Pentecost • Year A

George F. Riley, O.S.A.
1935 – 2022

Readings
Acts 2:1-11
Ps 104:1, 24, 29-30, 31, 34
1 Cor 12:3b-7, 12-13
Jn 20:19-23

How did Christianity, in 30 short years, grow from a tiny spark into a raging inferno? It spread so spectacularly that by the year A.D. 64 it had become a powerful force in faraway Rome. It became so powerful that the Roman emperor, Nero, made it the target of an all-out persecution. But how? That amazing story is told in the Acts of the Apostles. The Holy Spirit, whom Jesus had promised to send his disciples, descended upon them on Pentecost and transformed them.

This confused body of human beings was transformed into a courageous body of Christian believers, a single body of witnesses, which we now call the Church. But the Church is far, far more than just a body of believers sharing the same faith. It is the body of Christ sharing a common life. Paul writes: “The church is Christ’s body.” And again, “(Christ) is the head of his body, the church; he is the source of the body’s life.” And so Pentecost is rightly called the birthday of the Church, the risen body of Christ made visible.

Two points about Pentecost need to be underscored.

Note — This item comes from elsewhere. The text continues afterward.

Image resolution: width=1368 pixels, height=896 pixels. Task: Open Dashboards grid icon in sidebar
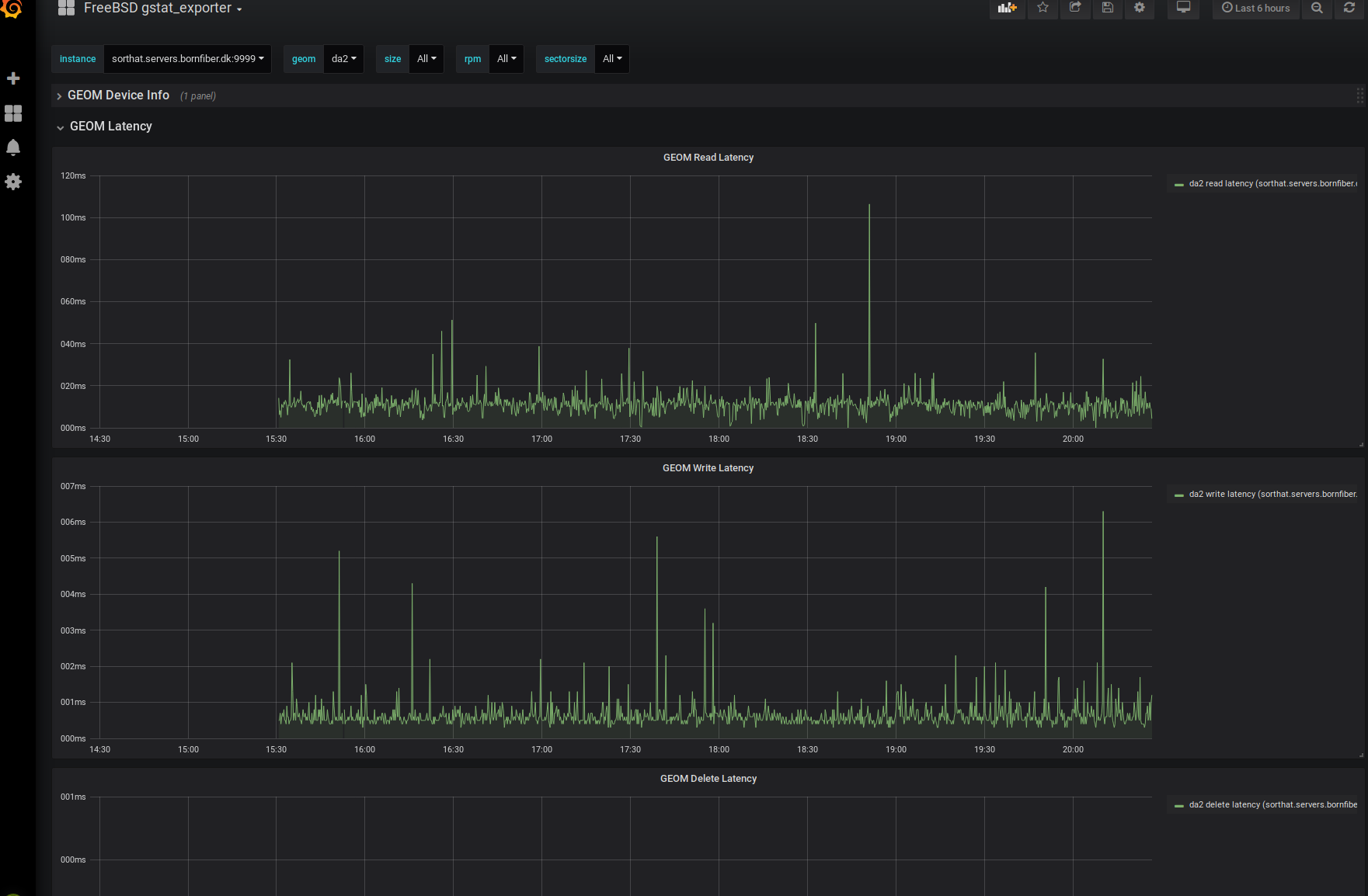(x=13, y=113)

First, Pentecost was a major Jewish feast – a thanksgiving celebration combining gratitude for the year’s harvest with gratitude for the Sinai covenant. This explains why Jews from all over were gathered in Jerusalem, why Jews speaking many different languages were gathered together at one time.

Second, Pentecost must be seen against the background of the Tower of Babel. Prior to the building of the tower, all the people spoke the same language. But when pride began to take hold of the people and they began to build the tower, God “confused the speech of all the world” and “scattered them over the face of the earth.” The coming of the Holy Spirit on Pentecost begins the lifting of this curse. The Holy Spirit’s descent enabled people of different languages to understand the disciples’ proclamation. The point is clear. What sin had split apart is now united by the Holy Spirit. God was re-creating the world and making it new again.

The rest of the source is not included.